David Gardner, the applicant, revised the plan to address the previous planning commission concerns, such as the density of units at a specific site and a buffer or setback, a time line for construction and completion, and design requirements.

The planning commission found the applicant’s revised proposal adequate and proceeded to take staff’s recommendation to adopt the mitigated negative declaration, approve the necessary documents, amendments and permits with conditions.

Also at their meeting, in a 3 to 0 vote, the Planning Commission denied the resolution that would lead to the recommendation that Town Council approve the development known as Gateway Corners. Commissioner Britta Tryggvi abstained from voting.

Proposed as a 16,800 square foot commercial complex in two buildings on a 1.89 acre site across from the Gateway Center, the project would require a 60-foot Donner Way right-of-way.

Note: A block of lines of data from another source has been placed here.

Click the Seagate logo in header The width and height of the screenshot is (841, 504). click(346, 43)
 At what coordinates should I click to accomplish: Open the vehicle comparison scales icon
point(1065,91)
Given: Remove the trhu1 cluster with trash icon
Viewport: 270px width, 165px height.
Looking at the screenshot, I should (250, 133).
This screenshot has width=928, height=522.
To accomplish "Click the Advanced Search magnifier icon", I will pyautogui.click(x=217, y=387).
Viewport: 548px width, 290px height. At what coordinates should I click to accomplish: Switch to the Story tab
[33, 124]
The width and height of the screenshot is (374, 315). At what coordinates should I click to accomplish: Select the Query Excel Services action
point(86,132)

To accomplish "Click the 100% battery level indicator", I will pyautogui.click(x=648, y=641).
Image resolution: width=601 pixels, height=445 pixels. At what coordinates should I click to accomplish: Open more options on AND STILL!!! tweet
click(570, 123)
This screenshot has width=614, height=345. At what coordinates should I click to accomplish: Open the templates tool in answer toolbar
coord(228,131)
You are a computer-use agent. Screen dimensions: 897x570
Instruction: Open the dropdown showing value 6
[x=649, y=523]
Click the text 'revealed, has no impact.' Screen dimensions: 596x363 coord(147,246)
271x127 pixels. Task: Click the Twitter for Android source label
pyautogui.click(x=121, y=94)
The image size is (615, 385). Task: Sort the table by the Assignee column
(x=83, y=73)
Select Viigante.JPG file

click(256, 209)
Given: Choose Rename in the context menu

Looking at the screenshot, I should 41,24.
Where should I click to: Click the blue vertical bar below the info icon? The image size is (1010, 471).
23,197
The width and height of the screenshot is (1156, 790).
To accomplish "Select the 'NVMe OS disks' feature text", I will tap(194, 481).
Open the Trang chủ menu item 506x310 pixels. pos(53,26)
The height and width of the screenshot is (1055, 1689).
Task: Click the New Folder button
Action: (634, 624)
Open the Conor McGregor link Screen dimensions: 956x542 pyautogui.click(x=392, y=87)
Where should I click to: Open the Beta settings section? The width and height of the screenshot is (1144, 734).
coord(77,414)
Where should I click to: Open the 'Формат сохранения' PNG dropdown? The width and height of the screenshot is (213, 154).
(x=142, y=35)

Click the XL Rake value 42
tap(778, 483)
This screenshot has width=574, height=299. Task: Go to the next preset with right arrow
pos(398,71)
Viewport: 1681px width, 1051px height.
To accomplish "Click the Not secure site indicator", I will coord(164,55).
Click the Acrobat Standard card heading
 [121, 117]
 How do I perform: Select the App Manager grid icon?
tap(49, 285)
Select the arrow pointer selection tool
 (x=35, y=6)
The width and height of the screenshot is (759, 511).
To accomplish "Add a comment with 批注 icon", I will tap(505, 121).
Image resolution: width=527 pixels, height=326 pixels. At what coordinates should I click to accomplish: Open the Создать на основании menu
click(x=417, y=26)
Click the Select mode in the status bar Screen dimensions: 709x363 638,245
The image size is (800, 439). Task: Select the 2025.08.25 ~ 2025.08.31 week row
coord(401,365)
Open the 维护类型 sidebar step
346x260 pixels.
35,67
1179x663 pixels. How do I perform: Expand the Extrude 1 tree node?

The project is reliant upon the right-of-way to satisfy access, parking, snow storage, landscaping and the maximum allowed floor-to-area ratio for new commercial development.

The planning commission overruled staff recommendations and denied the project because they did not approve the abandonment of the Donner Way right-of-way to developers.

“Adjacent residential property owners to the south need to be taken into consideration,” said Town Planner Duane Hall.

The site consists of four separate legal parcels and the right-of-way, which would be reconfigured to create two commercial parcels.

Hall said the Planning Commission also had some design concerns.

The applicant was asked whether or not they wanted to have their application continued to address residential concerns, but they opted for the commission to take action, Commissioner Ted Owens said.

“The people there use that right of way,” said Owens.